I have one thing more to say before I close. This workshop deals with Women in Aquaculture. I have invited only women to manage and be the principal participants in the workshop. The aquaculture staff of the ADCP, and that includes myself, and the FAO Regular Programme, are welcome to attend the sessions as contributors, but they are not principal participants.

I have been criticized for the organization of this workshop on two counts. First, I have been criticized (and only by women, no less) for not inviting men as principal participants. But I have no good reason to do so. Frankly, even in this small workshop of thirty carefully selected participants, there is probably not one question I can ask about aquaculture which cannot be answered by one of you. Thus, if during the next three days you need to know the typical labour force of a shrimp hatchery, or the organization for a credit programme in Africa, or the requirements of a project development document for UNDP, someone here among you will have the answer.

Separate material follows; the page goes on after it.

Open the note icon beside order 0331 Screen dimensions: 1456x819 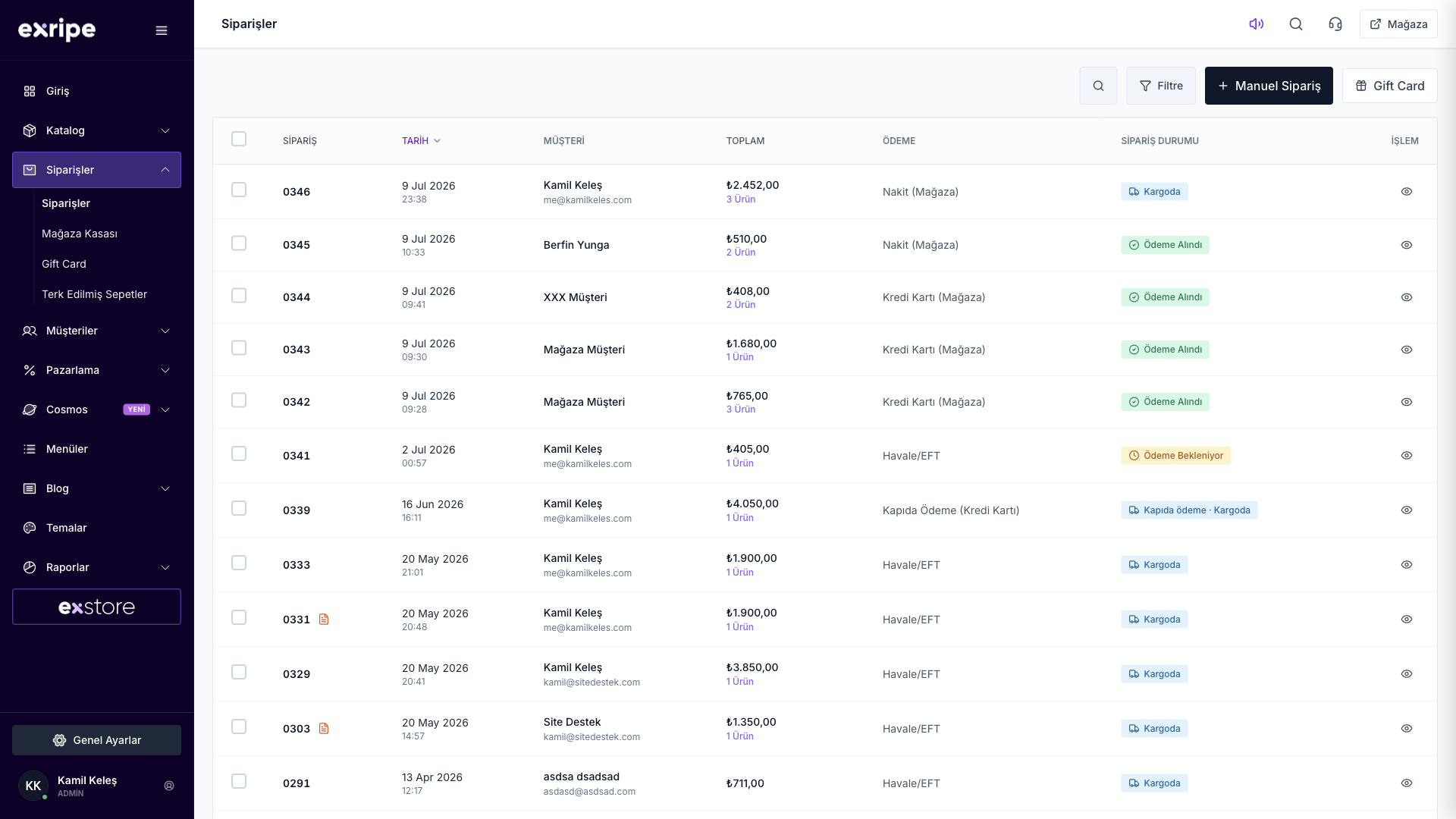pyautogui.click(x=324, y=620)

Second, I have been criticized for not holding this workshop in the field where production is going on. This, I feel, is the traditional thinking which has constrained aquaculture development. Production is obviously important, but no more than the other five levels of the sector as I have already explained. I believe that a wealth of field experience is gathered in this room to enable us to modernize our approach to development and achieve the objectives in the proper framework. Furthermore, but depending on the outcome of this workshop, the ADCP will seek financial support for regional conferences on the subject.

Consequently, I hope that you will prove me right in confining the participation only to women and holding the event here in Rome, and you prove my critics and your colleagues wrong.

With that I close. Both NORAD and the ADCP look forward to your results and recommendations on Thursday with considerable anticipation. Again, on behalf of the ADCP and NORAD, my thanks to you all for coming, and our good wishes for a most successful meeting.